Et le murmure d'une brise continue de glisser à travers moi, lancinante. Je voudrais pouvoir pleurer, mais je n'y arrive plus, quoique je puisse faire, il m'est impossible de me libérer de ce serrement de gorge qui m'étreint en ce moment même, comme si toutes les larmes s'étaient cristallisées dans le passé.
Le passé.
La première fois que j'ai cligné.
La première fois que j'ai compris que je m'étais...
Non !
Non.
Je ne veux pas y penser.
Delphine, respire.
Respirer.
Inspire. Expire. Souffle. Doucement.
Je me lève lentement et observe tout autour de moi. Un chêne s'élève à ma droite, de sa force tranquille et rassurante, âme de la terre veillant sans bruit. Je me contrains à me ressaisir le plus vite possible et me dirige vers le petit portail blanc, le jardin public étant encadré d'un grillage de la même couleur. A peine un pied posé sur le pavé que ma conscience s'ouvre sur un bourg encerclé d'immeubles en pierre et aux toits de tuiles grises.

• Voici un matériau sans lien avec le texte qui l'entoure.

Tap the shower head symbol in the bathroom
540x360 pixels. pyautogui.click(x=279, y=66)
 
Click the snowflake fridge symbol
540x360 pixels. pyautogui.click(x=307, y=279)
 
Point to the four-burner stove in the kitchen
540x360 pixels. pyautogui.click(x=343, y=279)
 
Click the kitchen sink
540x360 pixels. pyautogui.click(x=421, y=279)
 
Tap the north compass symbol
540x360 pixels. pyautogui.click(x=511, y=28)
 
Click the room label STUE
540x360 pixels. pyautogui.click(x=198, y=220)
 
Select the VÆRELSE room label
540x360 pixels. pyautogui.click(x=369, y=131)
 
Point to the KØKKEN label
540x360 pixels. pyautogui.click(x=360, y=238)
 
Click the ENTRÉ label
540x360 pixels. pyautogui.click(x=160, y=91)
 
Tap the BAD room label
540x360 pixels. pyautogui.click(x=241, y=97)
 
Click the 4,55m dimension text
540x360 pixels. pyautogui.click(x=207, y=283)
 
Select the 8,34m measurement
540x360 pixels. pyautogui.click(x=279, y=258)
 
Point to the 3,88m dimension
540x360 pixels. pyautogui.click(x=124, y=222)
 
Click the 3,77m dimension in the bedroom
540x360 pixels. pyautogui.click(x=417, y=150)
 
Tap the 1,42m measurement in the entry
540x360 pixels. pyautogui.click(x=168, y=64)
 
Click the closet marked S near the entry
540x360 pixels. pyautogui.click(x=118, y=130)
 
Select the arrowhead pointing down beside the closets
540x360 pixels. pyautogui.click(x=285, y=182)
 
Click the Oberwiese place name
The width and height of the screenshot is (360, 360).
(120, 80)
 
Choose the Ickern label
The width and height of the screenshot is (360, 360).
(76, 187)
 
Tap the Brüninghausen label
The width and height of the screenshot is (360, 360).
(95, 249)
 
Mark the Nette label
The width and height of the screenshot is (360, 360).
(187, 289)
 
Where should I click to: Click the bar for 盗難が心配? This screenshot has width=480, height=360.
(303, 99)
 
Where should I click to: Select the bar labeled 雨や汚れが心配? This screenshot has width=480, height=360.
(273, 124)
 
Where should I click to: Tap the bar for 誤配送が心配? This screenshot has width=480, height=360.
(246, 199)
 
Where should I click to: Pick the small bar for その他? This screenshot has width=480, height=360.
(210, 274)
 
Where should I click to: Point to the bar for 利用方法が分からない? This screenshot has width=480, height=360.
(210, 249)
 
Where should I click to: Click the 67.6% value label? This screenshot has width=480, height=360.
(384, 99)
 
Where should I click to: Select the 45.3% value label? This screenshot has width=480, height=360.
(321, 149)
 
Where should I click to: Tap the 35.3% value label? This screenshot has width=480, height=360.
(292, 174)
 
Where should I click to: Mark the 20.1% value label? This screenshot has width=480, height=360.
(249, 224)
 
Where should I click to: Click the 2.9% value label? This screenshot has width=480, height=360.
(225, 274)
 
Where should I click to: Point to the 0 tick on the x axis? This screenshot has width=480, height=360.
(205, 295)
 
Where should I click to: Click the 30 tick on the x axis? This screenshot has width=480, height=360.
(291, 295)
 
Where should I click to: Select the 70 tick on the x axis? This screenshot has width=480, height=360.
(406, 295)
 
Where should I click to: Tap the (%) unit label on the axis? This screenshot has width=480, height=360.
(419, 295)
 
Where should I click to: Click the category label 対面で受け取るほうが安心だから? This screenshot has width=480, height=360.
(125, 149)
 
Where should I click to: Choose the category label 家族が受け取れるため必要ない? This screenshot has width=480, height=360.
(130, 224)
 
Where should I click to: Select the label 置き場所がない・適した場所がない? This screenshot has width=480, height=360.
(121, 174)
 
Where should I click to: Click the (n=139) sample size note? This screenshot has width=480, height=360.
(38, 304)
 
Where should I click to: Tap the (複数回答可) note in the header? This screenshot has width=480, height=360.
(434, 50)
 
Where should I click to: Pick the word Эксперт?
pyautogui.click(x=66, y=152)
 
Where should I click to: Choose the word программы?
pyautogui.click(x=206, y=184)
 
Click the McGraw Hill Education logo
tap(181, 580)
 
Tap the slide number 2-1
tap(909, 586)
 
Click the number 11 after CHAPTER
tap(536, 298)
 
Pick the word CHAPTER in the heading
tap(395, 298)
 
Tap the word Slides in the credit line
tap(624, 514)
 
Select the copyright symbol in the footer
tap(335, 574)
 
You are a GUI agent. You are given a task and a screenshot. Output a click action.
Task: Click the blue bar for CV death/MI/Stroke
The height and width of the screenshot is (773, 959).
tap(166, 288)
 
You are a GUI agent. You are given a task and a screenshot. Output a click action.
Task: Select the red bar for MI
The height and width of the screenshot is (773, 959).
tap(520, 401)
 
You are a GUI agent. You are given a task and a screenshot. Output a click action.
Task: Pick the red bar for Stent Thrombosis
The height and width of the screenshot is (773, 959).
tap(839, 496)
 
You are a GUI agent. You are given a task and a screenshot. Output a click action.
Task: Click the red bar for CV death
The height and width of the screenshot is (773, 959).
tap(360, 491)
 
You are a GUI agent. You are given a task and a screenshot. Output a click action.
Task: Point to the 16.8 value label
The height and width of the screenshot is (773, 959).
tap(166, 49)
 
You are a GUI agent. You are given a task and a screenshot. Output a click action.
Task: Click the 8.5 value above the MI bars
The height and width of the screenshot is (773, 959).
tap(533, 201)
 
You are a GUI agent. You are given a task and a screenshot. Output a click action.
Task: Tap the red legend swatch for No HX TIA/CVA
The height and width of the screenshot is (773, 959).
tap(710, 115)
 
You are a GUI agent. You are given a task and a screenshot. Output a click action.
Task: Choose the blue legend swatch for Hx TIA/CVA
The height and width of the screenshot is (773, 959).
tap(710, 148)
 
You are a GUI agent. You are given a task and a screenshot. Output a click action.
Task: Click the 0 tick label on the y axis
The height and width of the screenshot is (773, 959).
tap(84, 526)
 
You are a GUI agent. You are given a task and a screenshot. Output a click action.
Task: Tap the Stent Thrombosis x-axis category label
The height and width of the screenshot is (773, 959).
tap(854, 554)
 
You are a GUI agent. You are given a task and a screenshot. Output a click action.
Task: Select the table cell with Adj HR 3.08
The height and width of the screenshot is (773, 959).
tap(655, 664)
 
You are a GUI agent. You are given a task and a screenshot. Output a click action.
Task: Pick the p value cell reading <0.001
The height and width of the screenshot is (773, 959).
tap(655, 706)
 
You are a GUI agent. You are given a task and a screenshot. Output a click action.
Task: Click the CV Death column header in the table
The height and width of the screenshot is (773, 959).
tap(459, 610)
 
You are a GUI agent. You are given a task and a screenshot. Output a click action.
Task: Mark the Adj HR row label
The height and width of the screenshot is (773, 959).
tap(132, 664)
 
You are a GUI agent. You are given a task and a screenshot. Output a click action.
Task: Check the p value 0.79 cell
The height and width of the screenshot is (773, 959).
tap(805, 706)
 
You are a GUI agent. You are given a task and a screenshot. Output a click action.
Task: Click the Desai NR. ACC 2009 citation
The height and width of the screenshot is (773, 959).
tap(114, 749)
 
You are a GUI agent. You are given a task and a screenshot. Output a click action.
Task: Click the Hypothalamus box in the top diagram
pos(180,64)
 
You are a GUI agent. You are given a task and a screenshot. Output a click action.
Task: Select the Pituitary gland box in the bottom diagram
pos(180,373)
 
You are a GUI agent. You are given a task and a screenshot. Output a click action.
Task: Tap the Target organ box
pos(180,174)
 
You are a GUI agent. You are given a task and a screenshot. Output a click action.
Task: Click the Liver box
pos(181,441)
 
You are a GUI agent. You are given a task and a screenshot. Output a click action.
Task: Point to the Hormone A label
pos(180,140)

C'est ce silence qui m'étonne, comme si la vie ne se trouvait que près du chêne et non dans le monde des hommes.
Je soupire. Il faut que je me concentre.
Mes parents vont bientôt se rendre compte de mon absence et tout ce qui m'arrive ne doit pas leur être révélé. Jamais.
Je ferme les yeux.
Respirer.
Visualiser ma chambre.
" Hey, miss ! "
Une voix masculine qui me cueille et me fait sursauter. Je me retourne.
Il est grand, bien bâti, les cheveux châtains mi longs et des yeux noisettes brillant d'une flamme douce qui me mettent malgré moi en confiance. Il arrive en courant vers moi d'une rue adjaçente, mais qu'est-ce qui m'arrive ?
Le voilà déjà devant moi, me souriant avec bienveillance, reprenant lentement sa respiration.
" I'm sorry miss, but can you help me ? "
A entendre son accent, je sais désormais que je suis en Angleterre. J'ai cligné en Angleterre. Catastrophe... Je n'aurais jamais dû penser à cette photo de Londres que j'avais trouvée dans un livre touristique sur le Royaume-Uni il y a quelques semaines dans ma chambre. Pourquoi faut-il que je n'arrive même pas à maîtriser mes pensées ?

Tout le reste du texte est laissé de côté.